Reputation: 1595
I have a dictionary and a list. The values of the keys match those of the list, I'm just trying to find out how to sort the values in the dictionary by the values in the list.
>>> l = [1, 2, 37, 32, 4, 3]
>>> d = {
32: 'Megumi',
1: 'Ai',
2: 'Risa',
3: 'Eri',
4: 'Sayumi',
37: 'Mai'
}
I've tried using something along the lines of...
>>> sorted(dict.keys(), key=list.index)
... but obviously that only returns the keys in the desired order.

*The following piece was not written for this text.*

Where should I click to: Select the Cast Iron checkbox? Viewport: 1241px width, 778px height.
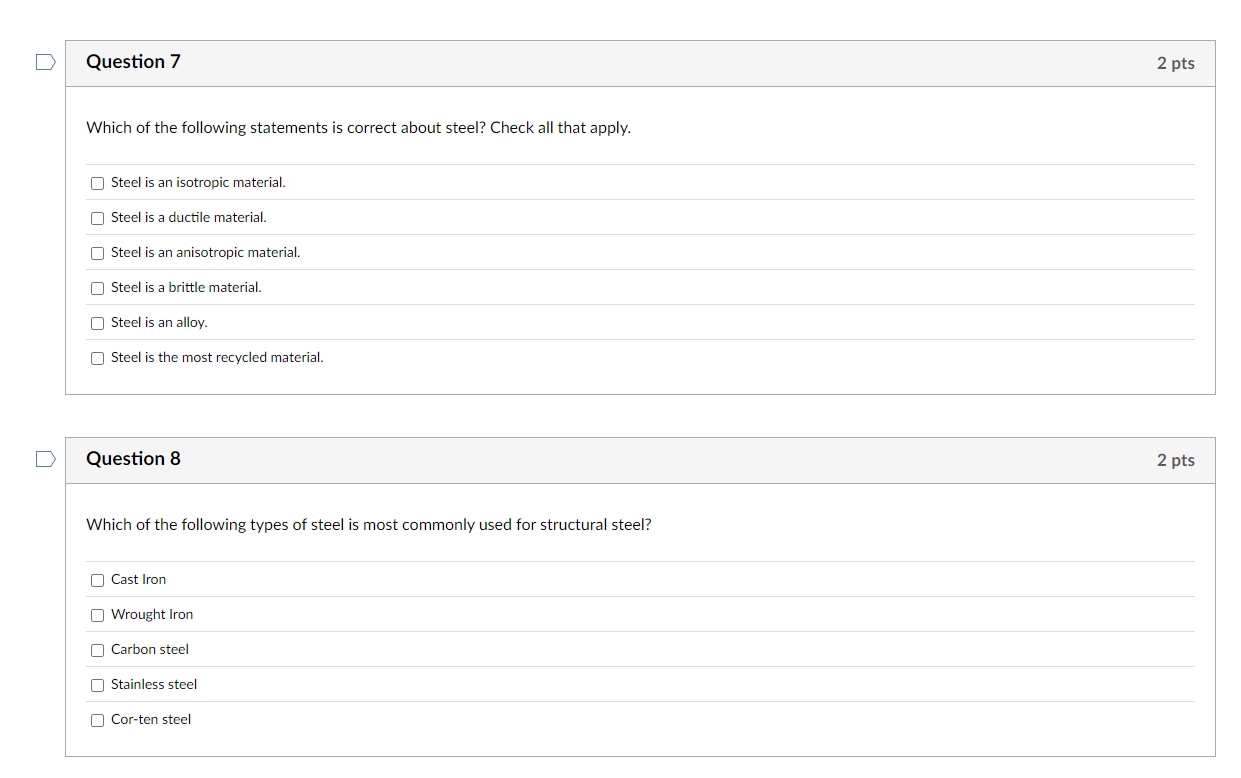tap(97, 580)
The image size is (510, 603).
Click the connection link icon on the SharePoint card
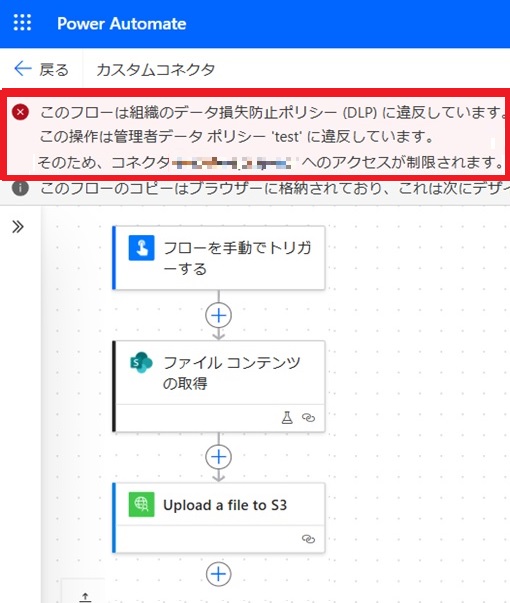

(Should have realized at 3AM that list
and dict
were horrible names, I changed them to l
and d
accordingly.)
Upvotes: 6
Views: 5604
Reputation: 94639
You shouldn't call you variables dict and list, because then, you cant use the build-in methods any more. I have renamed them in this example.
>>> l = [1, 2, 37, 32, 4]
>>> d = dict = {
... 32: 'Megumi',
... 1: 'Ai',
... 2: 'Risa',
... 3: 'Eri',
... 4: 'Sayumi',
... 37: 'Mai'
... }
Note that prior to Python 3.7 you could not sort dictionaries in Python (they were hash tables sorted by the hash functions of the keys). Alternative dictionary implementations existed to work around this (OrderedDict
).
But you can create a new list containing the (key, value)-tuples from any dictionary, which is sorted by the first list:
>>> s = list((i, d.get(i)) for i in L)
>>> print s
[(1, 'Ai'), (2, 'Risa'), (37, 'Mai'), (32, 'Megumi'), (4, 'Sayumi')]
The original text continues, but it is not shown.